Given instruction. Retype the items below word for word, beginning with the line that contains "Select the Managing" and going on through the end of the items. Leave the pictures out of your copy.

Text and element pointing items:
..............................
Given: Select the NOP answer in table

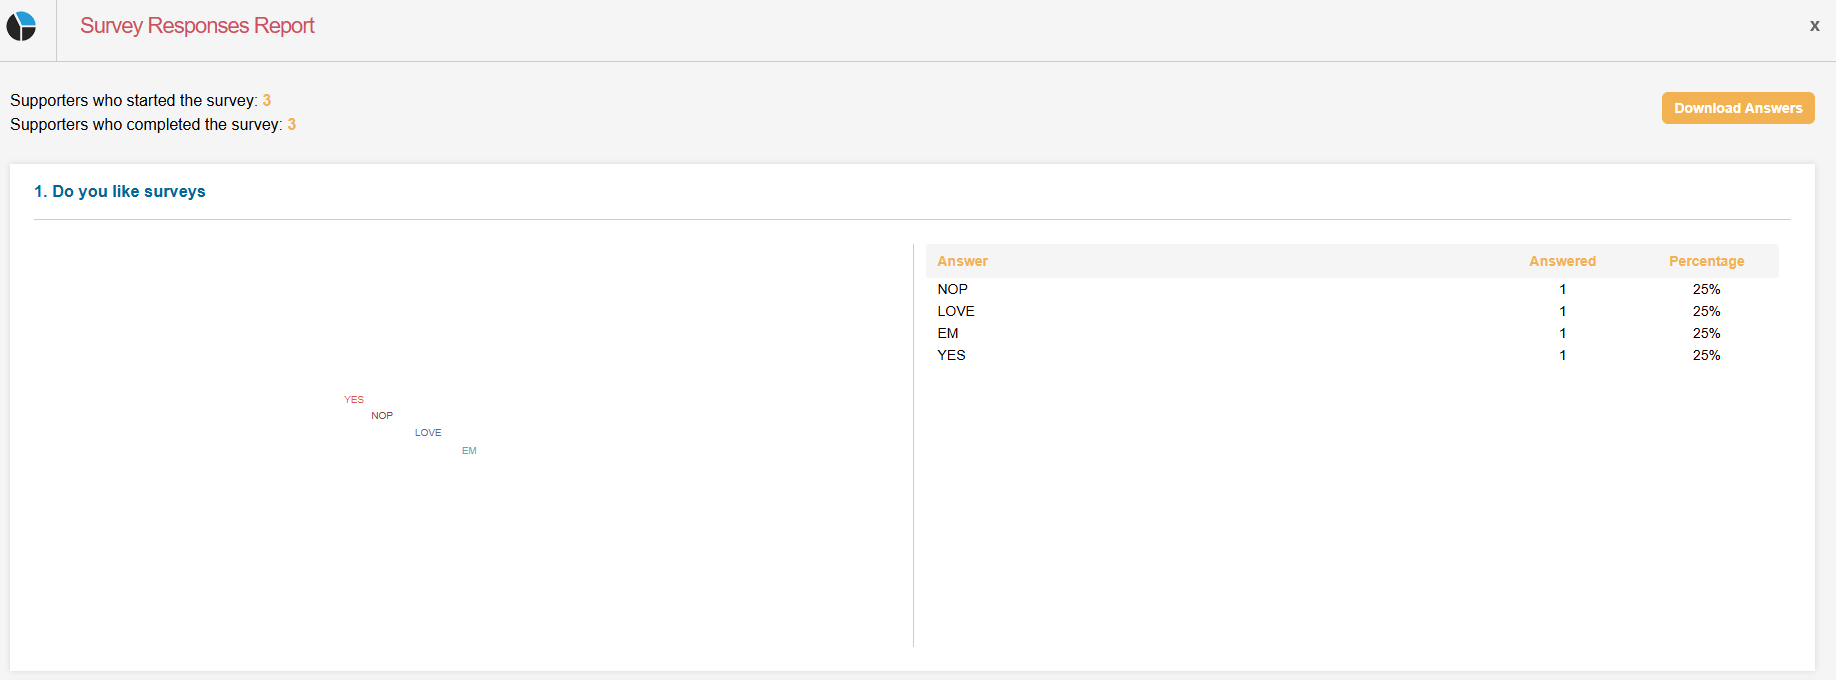Looking at the screenshot, I should pyautogui.click(x=952, y=289).
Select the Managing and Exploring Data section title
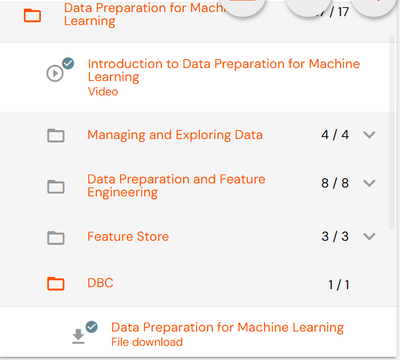This screenshot has width=400, height=360. tap(175, 135)
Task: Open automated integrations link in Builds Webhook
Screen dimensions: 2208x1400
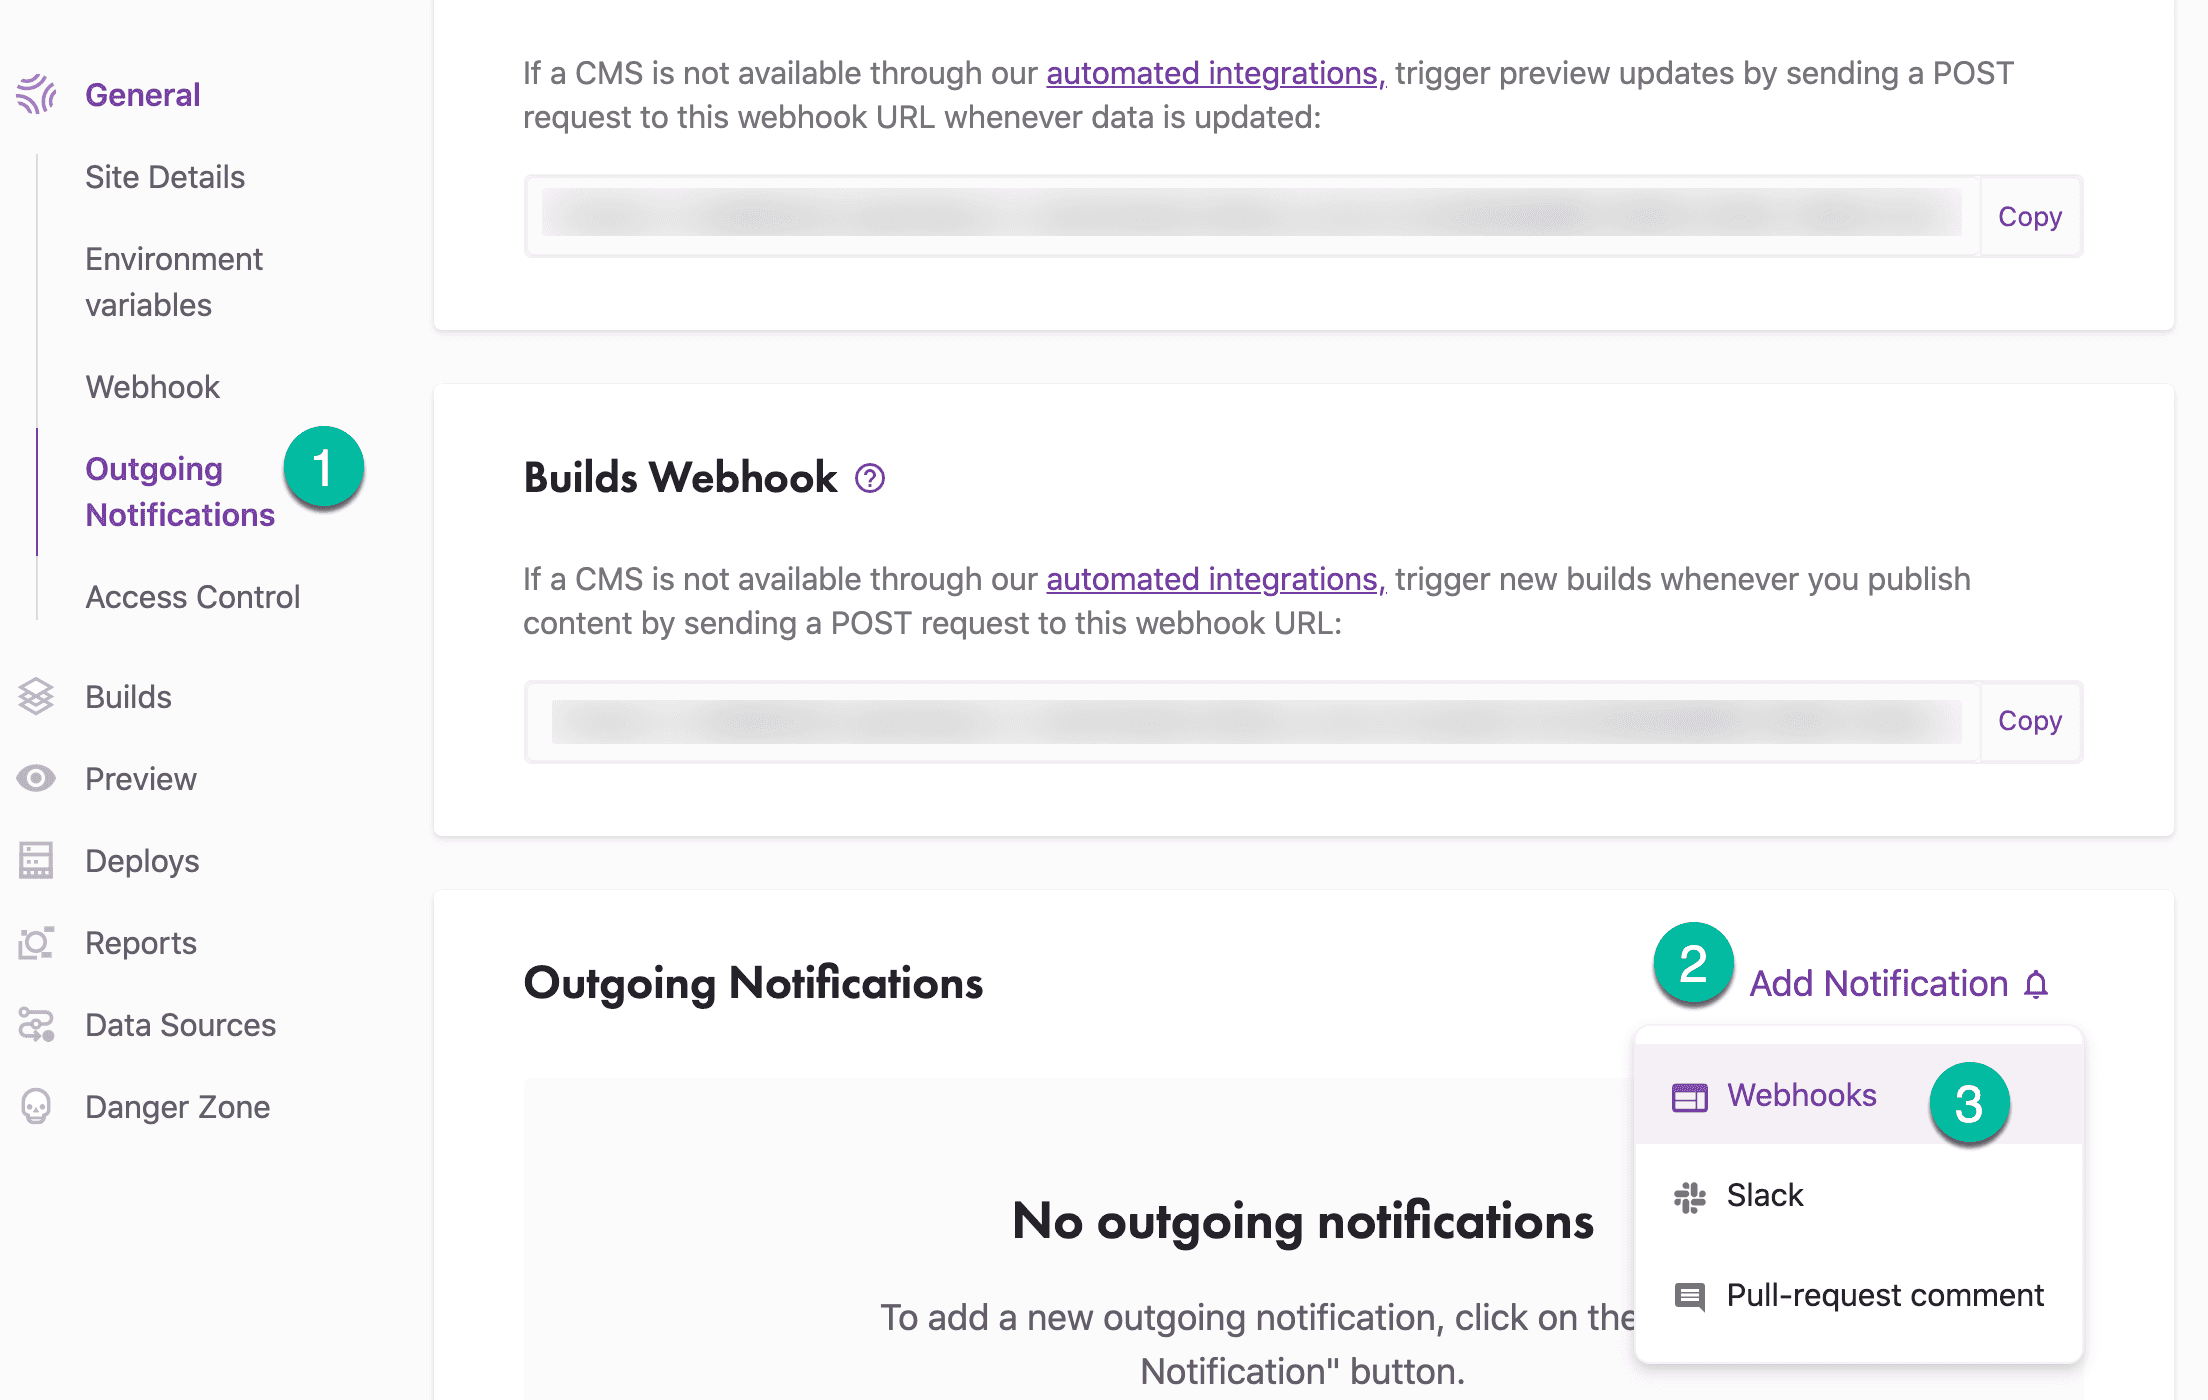Action: [1215, 579]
..............................
Worked solution.
Select the Managing and Exploring Data section title
This screenshot has width=400, height=360. tap(175, 135)
Task: Open automated integrations link in Builds Webhook
Screen dimensions: 2208x1400
Action: [1215, 579]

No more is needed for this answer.